Дровосек странно переменился. Он посмотрел на Якова сердитыми глазами и прочел по складам:
– «Дорогая и многоуважаемая фрау Ульрика! Как вы поживаете? Все так же ли несравненно вы готовите вкусные блюда? Помня нашу старую дружбу и зная, как вы любите детей, я уговорил этого мальчика у городских ворот передать вам мое письмо. Вы увидите, что мальчик хотя и маленький, но зато пухленький и румяный. Он вам понравится.

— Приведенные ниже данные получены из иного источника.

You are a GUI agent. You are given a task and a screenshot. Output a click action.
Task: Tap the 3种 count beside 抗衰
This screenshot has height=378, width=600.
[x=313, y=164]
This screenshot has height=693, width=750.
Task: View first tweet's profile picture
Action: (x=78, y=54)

Вы можете его…» – тут дровосек остановился и швырнул письмо на траву.
– Ну а дальше, дальше? – спросил Яков.
– Ничего, – буркнул дровосек, – неинтересно.
– Нет, интересно, – сказал Яков, – читайте дальше.
Дровосек сердито фыркнул, поднял письмо, некоторое время глядел на него молча и потом прочел, уже не по складам, но запинаясь и останавливаясь:
– «Вы можете его… угостить… гм… пряниками и кренделями… конфетами и котлетами… печеньем и вареньем… и мясным супом в придачу, чтоб ему было весело идти домой…». Вот и все, и больше ничего!
Сказавши это, дровосек отдал письмо и вдруг, к удивлению Якова, ударил ногой по котлу, который перевернулся и залил огонь. Дровосек лег спать. Некоторое время он ворочался и бормотал: «Старая карга… не дадут человеку пообедать… все только ей…» – и другие непонятные фразы.
Яков тоже лег спать, выбравши место посуше, и ему снились конфеты и котлеты.
Проснулся он очень поздно. Ярко светило солнце. Рядом с ним никого не было. Дровосек и повозка исчезли. Досадуя, что не узнал о дороге, Яков стал раздумывать о том, в какую сторону идти.
И впереди, и справа, и слева был густой зеленый лес.
Протирая глаза и потягиваясь, Яков взглянул назад. Тут он ахнул и вскочил на ноги. Дело в том, что он находился на опушке. Сзади деревья стояли редко и было видно, что вниз идет крутой спуск, а в конце этого спуска, – не очень далеко, – стоят четыре домика: один розовый, другой голубой, третий желтый, а четвертый – черный.
– Да это же и есть Шлангенвальд, – сказал Яков, радуясь. – Ах, какая удача!
Он пошел по спуску, рассматривая дома и думая, в каком из них живет старуха Ульрика. «Может, в этом первом – розовом; пойду туда. Или в голубом. Он тоже очень красивый. Уж раз побывать в розовом, то хорошо бы и в голубом. А желтый? Интересно, что в этом желтом? Очень может быть, что и там». Но самым интересным и красивым показался ему черный домик. Правда, он стоял последним, – за всеми другими, – на холме.